Cluster configuration¶
Laniakea provides the possibility to instantiate Galaxy with SLURM as Resource Manager and to customize the number of virtual worker nodes and the workenr nodes and front-end server virtual hardware, e.g. vCPUs and memory.
Furthermore, automatic elasticity, provided using CLUES, enables dynamic cluster resources scaling, deploying and powering on new working nodes depending on the workload of the cluster and powering-off them when no longer needed. This provides an efficient use of the resources, making them available only when really needed.
Conda packages used to solve Galaxy tools dependencies are stored in /export/tool_deps/_conda
directory and shared between front and worker nodes.
job_conf.xml configuration¶
SLURM has been configured following the GalaxyProject tutorial.

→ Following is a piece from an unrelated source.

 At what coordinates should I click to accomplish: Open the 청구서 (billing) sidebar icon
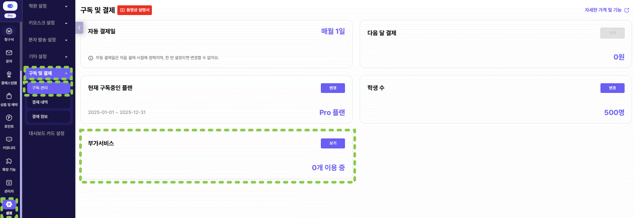coord(9,31)
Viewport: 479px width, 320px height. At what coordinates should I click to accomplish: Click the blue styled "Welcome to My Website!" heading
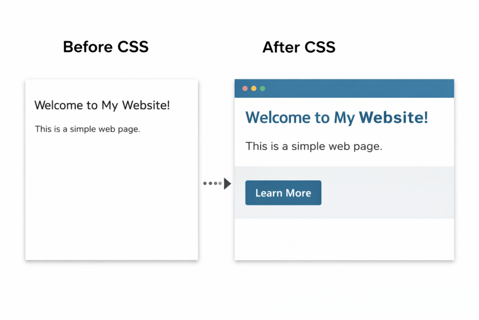[336, 118]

In particular the number of tasks per nodes, i.e. the $GALAXY_SLOTS
, is set at --ntasks=2
by default.
Moreover, to allow SLURM restart on elastic cluster, the number of connection retries has been set to 100
.
<?xml version="1.0"?>
<job_conf>
<plugins>
<plugin id="local" type="runner" load="galaxy.jobs.runners.local:LocalJobRunner" workers="2"/>
<plugin id="slurm" type="runner" load="galaxy.jobs.runners.drmaa:DRMAAJobRunner" workers="100">
<param id="drmaa_library_path">/usr/local/lib/libdrmaa.so</param>
<param id="internalexception_retries">100</param>
</plugin>
</plugins>
<handlers default="handlers">
<handler id="handler0" tags="handlers"/>
<handler id="handler1" tags="handlers"/>
<handler id="handler2" tags="handlers"/>
<handler id="handler3" tags="handlers"/>
</handlers>
<destinations default="slurm">
<destination id="slurm" runner="slurm" tags="mycluster" >
<param id="nativeSpecification">--nodes=1 --ntasks=2</param>
</destination>
<destination id="local" runner="local">
<param id="local_slots">2</param>
</destination>
</destinations>
<tools>
<tool id="upload1" destination="local"/>
</tools>
<limits>
<limit type="registered_user_concurrent_jobs">1</limit>
<limit type="unregistered_user_concurrent_jobs">0</limit>
<limit type="job_walltime">72:00:00</limit>
<limit type="output_size">268435456000</limit>
</limits>
</job_conf>
Network configuration¶
The front node, hosting Galaxy and SLURM, is deployed with a public IP addess. Moreover, a private net is created among front and worker nodes. The worker nodes are not exposed to the internet, but reachable only from the front node, because they connected only with the private network.
Worker nodes SSH access¶
It is possible to SSH login to each deployed worker node from the front node, i.e. the Galaxy server.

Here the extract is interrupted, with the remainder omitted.